Huge demand in the $7 billion itinerant youth sports market is driving it.
The project comes with a $65 million price tag and includes a big field house, a 150 room hotel and remodeling Bojangles Coliseum.
"Anything from basketball to volleyball, to badminton to wrestling, dance, cheer, you name it,” said GoodSports Vice President Anthony Homer.
That's Homer’s vision for the area. GoodSports is ready to spend about $40 million to make it happen. They operate four other sports complexes in other states.
"There's a huge, pent up demand and it's incredibly underserved,” Homer said.
Weekdays would be regular gym stuff for locals. Weekends would be money makers - like tournaments - with people driving from 100 miles away.
But it's not just GoodSports putting up the cash.
The City of Charlotte, which owns Bojangles and Ovens Auditorium, would put in $25 million. Much of that would go toward building the field house and parking.
The area already has a big parking lot but about 500 additional spots would be added.

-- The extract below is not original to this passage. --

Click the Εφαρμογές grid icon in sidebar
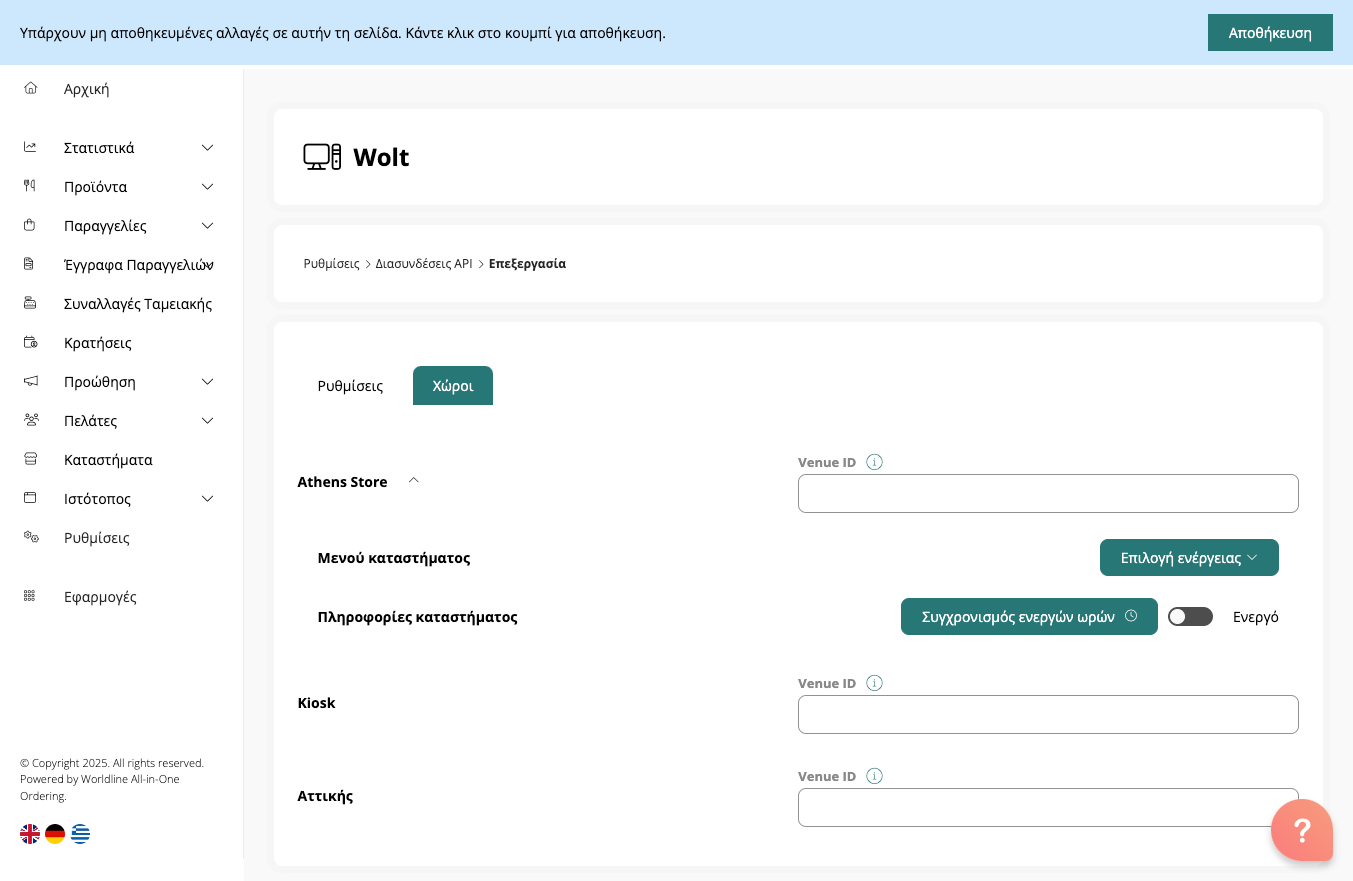Image resolution: width=1353 pixels, height=881 pixels. click(30, 596)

Officials say $12 million in hospitality taxes would renovate Bojangles, including roof repairs, new seating, scoreboard and electrical systems.
The goal is hosting some CIAA tournament games and housing CIAA headquarters. Tournament offices are moving to Charlotte in 2016.
"One of the potential sites is the office space,” said CRVA CEO Tom Murray at an economic development meeting about the project Thursday.
All this still needs council approval. That could happen this fall. If approved, construction a stone's throw from Kaitlin Capelluti's house could start before the end of the year and finish in 2016.
"I don't think I'm going to benefit from it at all. If anything it's just going to be more traffic in my neighborhood and the quiet neighborhood I moved into isn't going to be a quiet neighborhood anymore,” she said.